A Home Office factsheet stated that, if the proposal proceeded, the Barnham site would provide basic, largely self-contained accommodation for single adult male asylum applicants aged between 18 and 65. Occupation would be introduced in phases and the site would be managed by a specialist accommodation provider, with security personnel and closed-circuit television operating continuously. Residents would not be detained and would be permitted to leave the site. The Home Office stated that the proposed accommodation would operate for a minimum of ten years.

The Home Office subsequently submitted an Urgent Crown Development application to the Ministry of Housing, Communities and Local Government. It stated that submission of the application did not constitute a final decision and that the proposal remained subject to planning, feasibility work and other assessments.

The proposal was opposed by local authorities. Suffolk County Council stated that it had been informed that the site could accommodate approximately 1,250 men. On 1 July 2026, West Suffolk Council unanimously agreed a motion stating that RAF Barnham was unsuitable for the proposed use, citing its rural location, limited infrastructure and transport links, and the possible effect on local services and surrounding communities.

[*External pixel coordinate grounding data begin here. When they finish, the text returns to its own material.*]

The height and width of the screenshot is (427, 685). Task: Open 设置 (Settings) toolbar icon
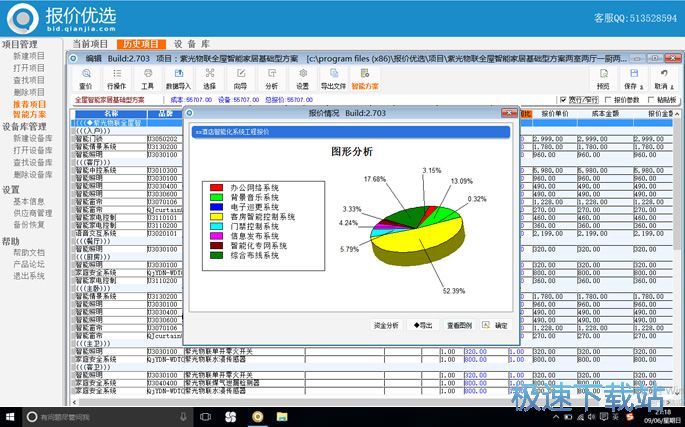coord(302,78)
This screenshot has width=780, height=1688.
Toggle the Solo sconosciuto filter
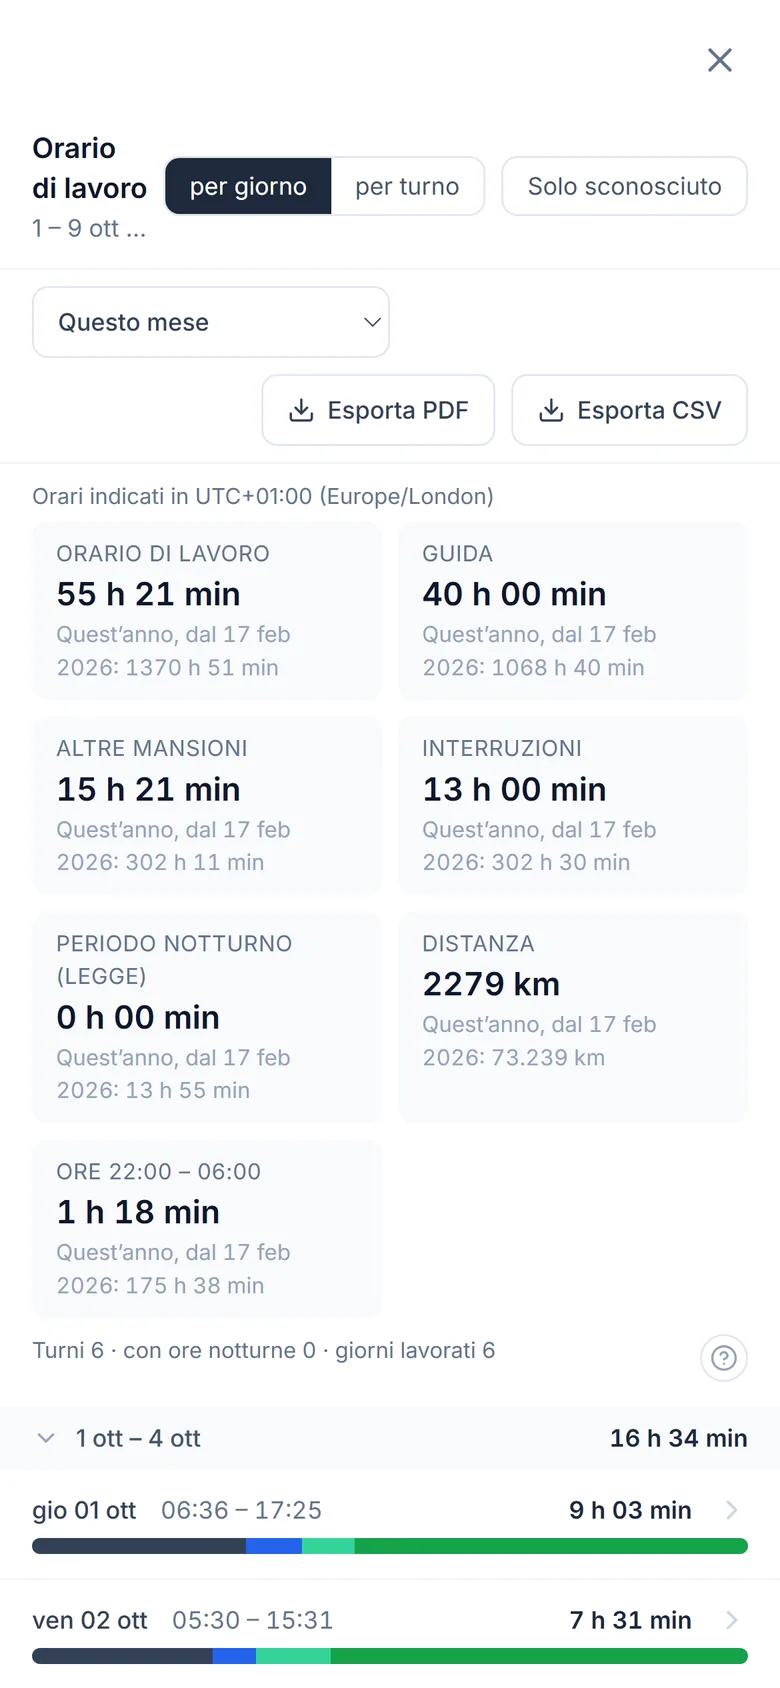click(x=624, y=186)

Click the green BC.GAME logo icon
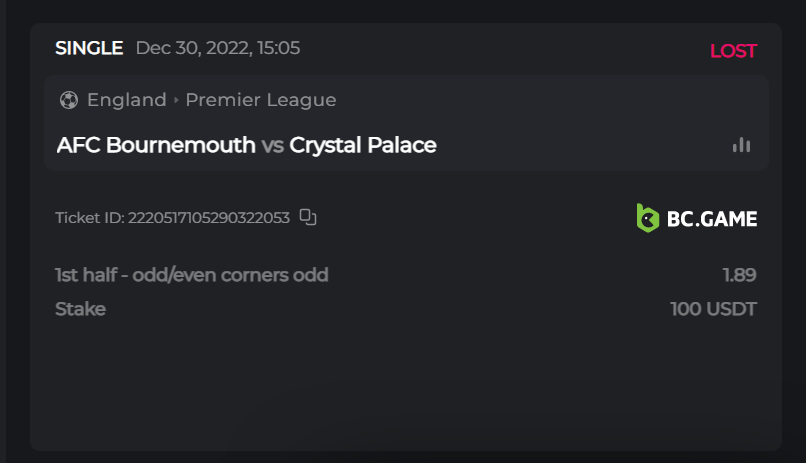point(648,218)
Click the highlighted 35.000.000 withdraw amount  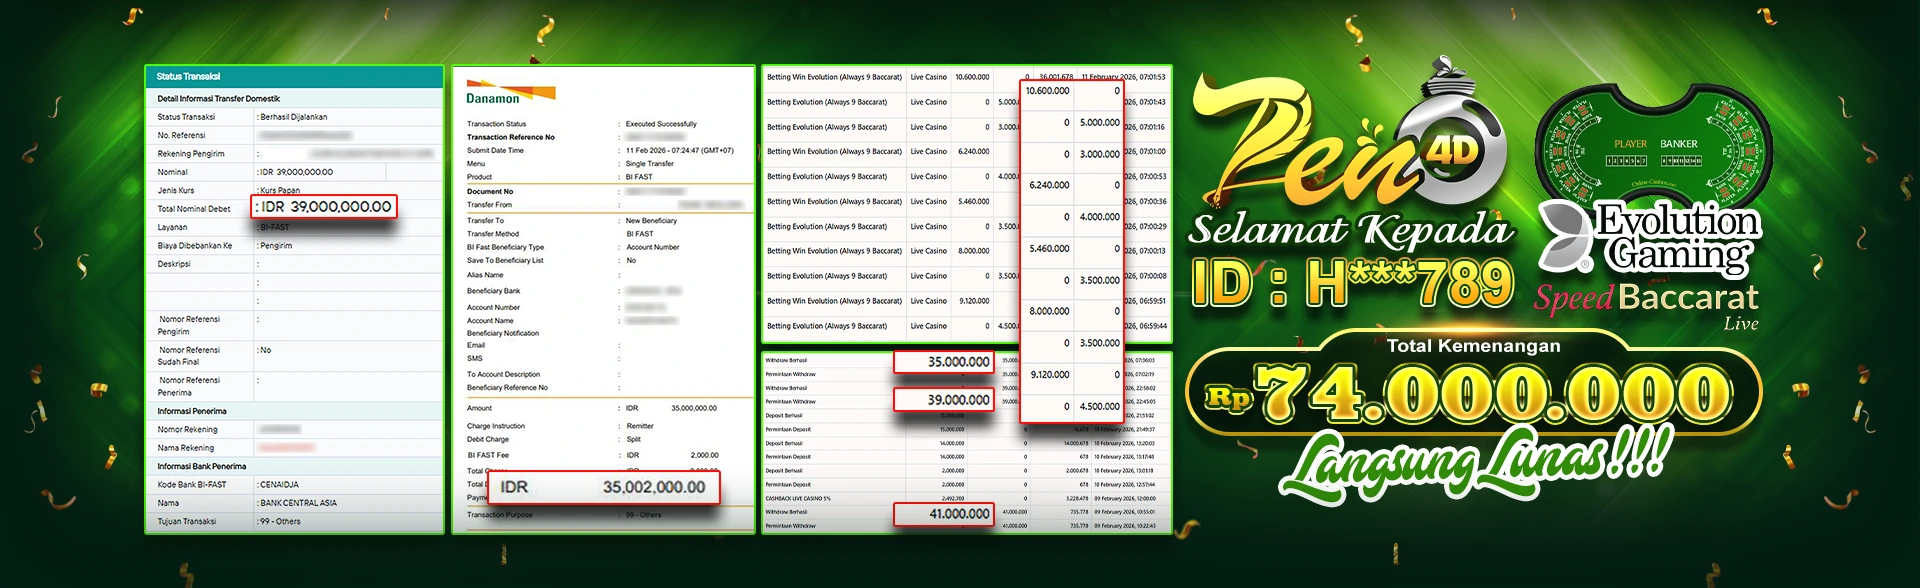(x=943, y=362)
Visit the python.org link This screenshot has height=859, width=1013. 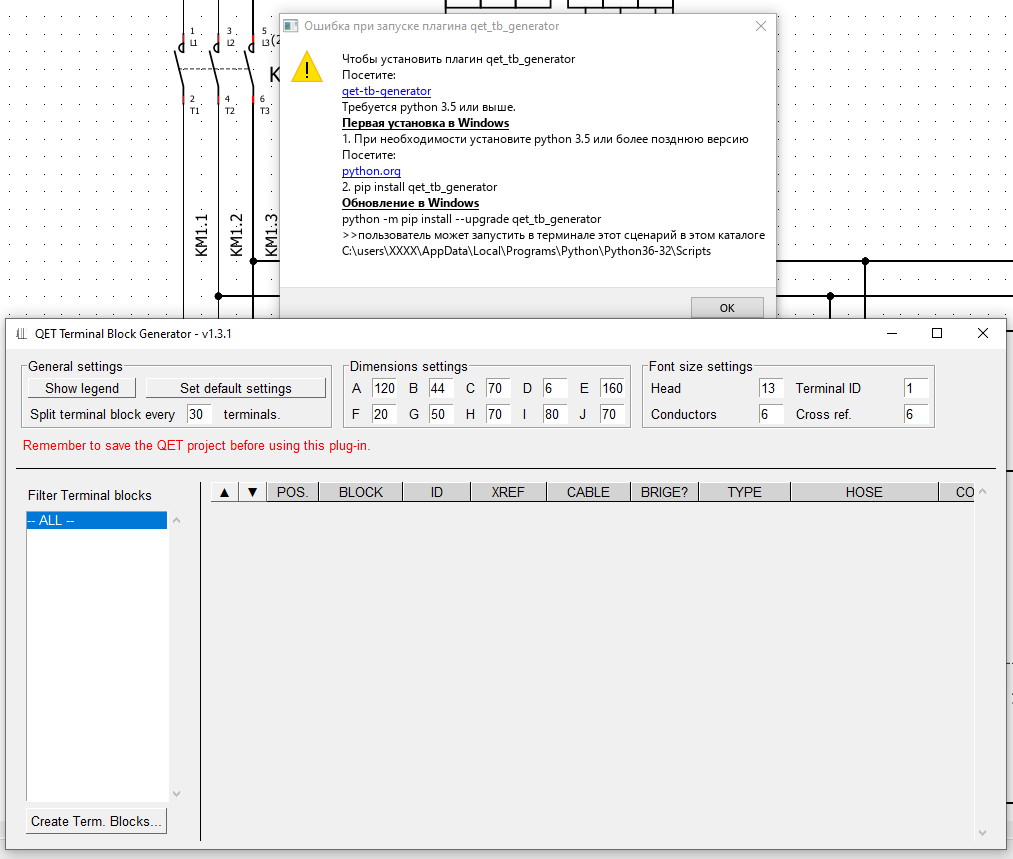[371, 171]
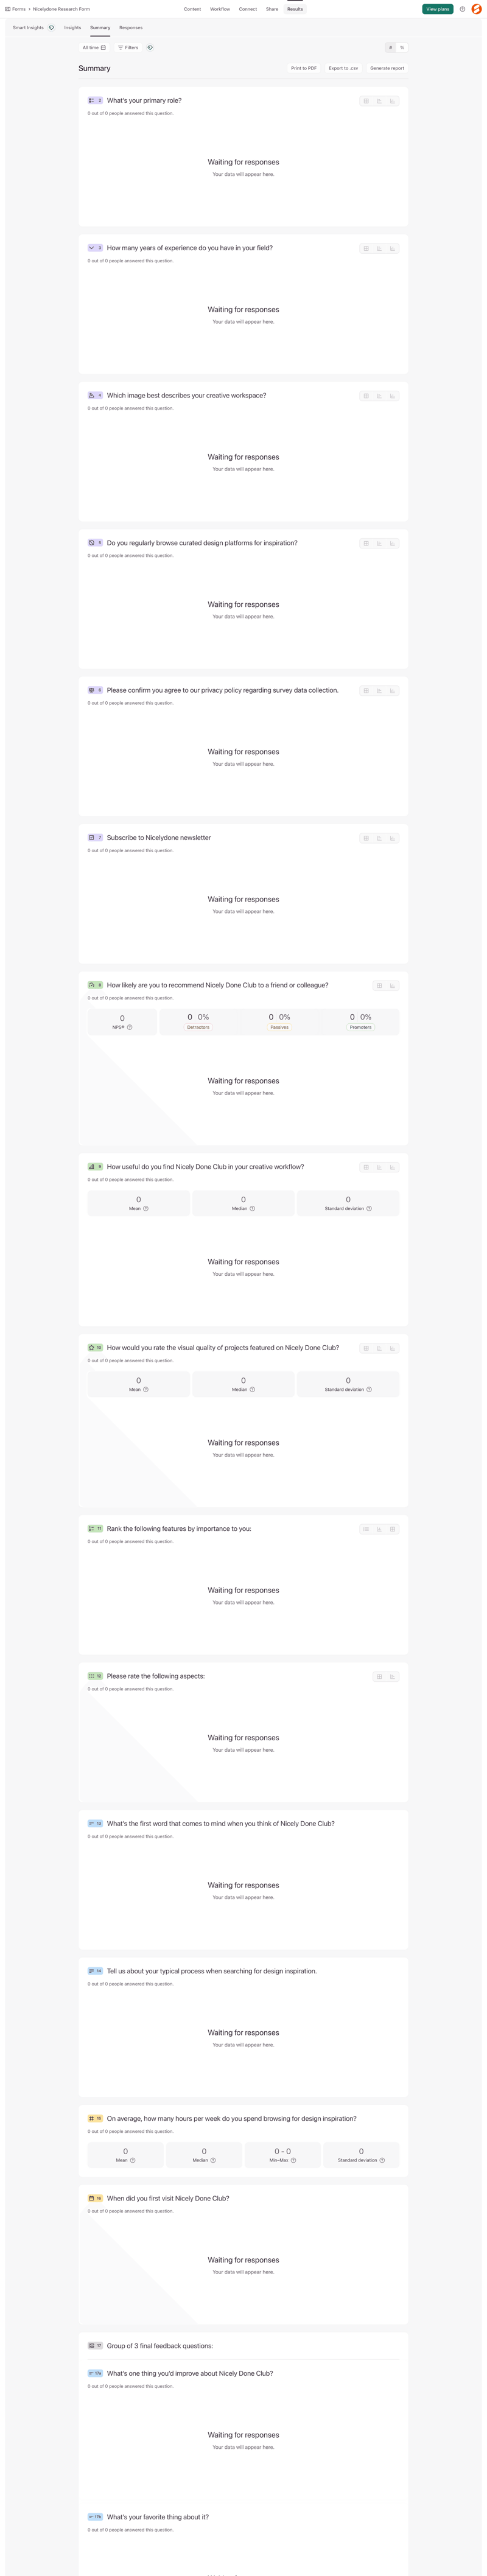Open bar chart view for the NPS question
This screenshot has height=2576, width=487.
[x=392, y=985]
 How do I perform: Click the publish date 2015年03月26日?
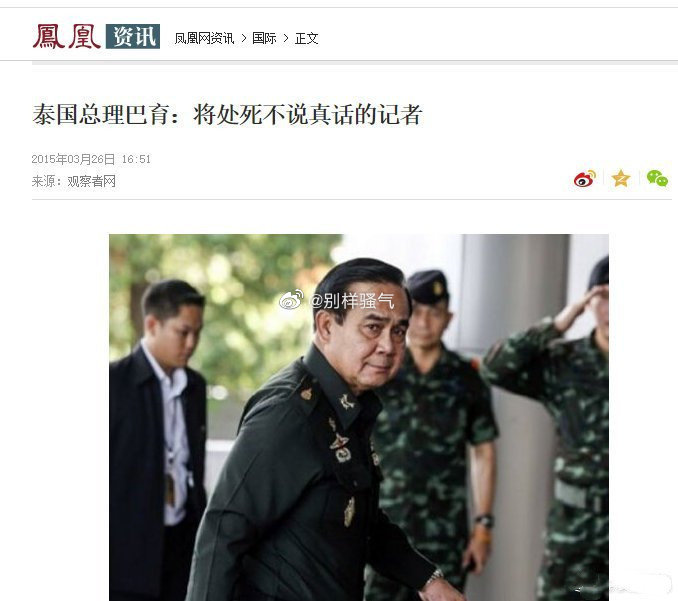(73, 159)
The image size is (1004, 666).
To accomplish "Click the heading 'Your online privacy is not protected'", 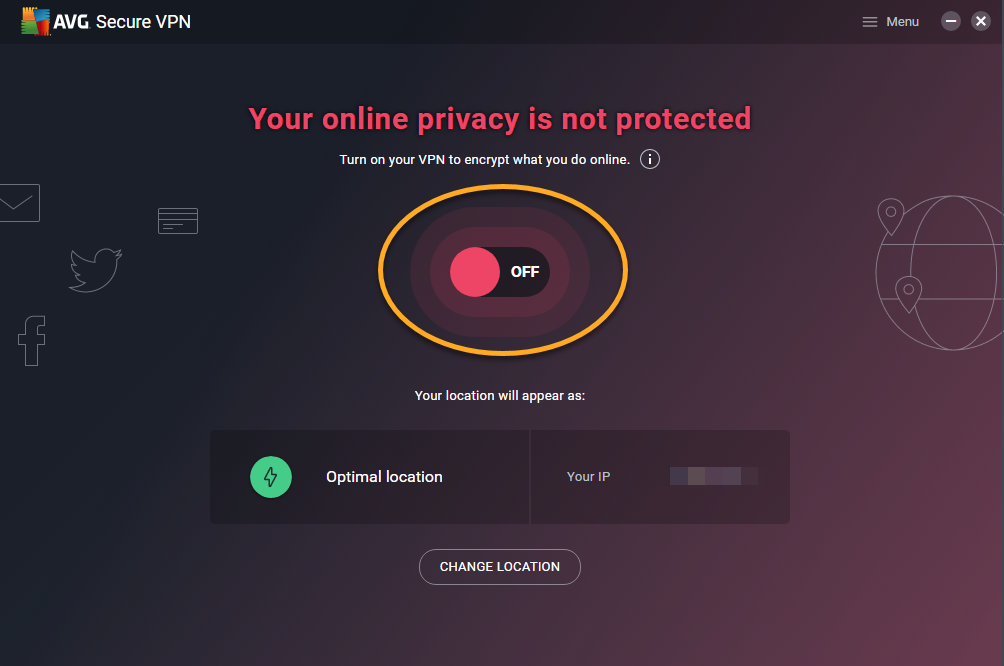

West Suffolk Council also raised potential environmental constraints associated with the site's relationship to the Breckland Special Protection Area and Special Area of Conservation, including habitat protections relating to the stone-curlew. The council argued that any development would require assessment under the Conservation of Habitats and Species Regulations 2017.

==Barnham Heath SSSI==
Barnham Heath is a Site of Special Scientific Interest to the east of the village. Its 76.5 ha consist of Breckland heath with a range of grassland and scrub habitats. It is an important bird habitat, including the protected stone curlew (B. oedicnemus). Land surrounding the village also forms part of the Breckland Farmland and Breckland Forest SSSIs as well as the Barnham Little Heath and Thetford Heaths SSSI.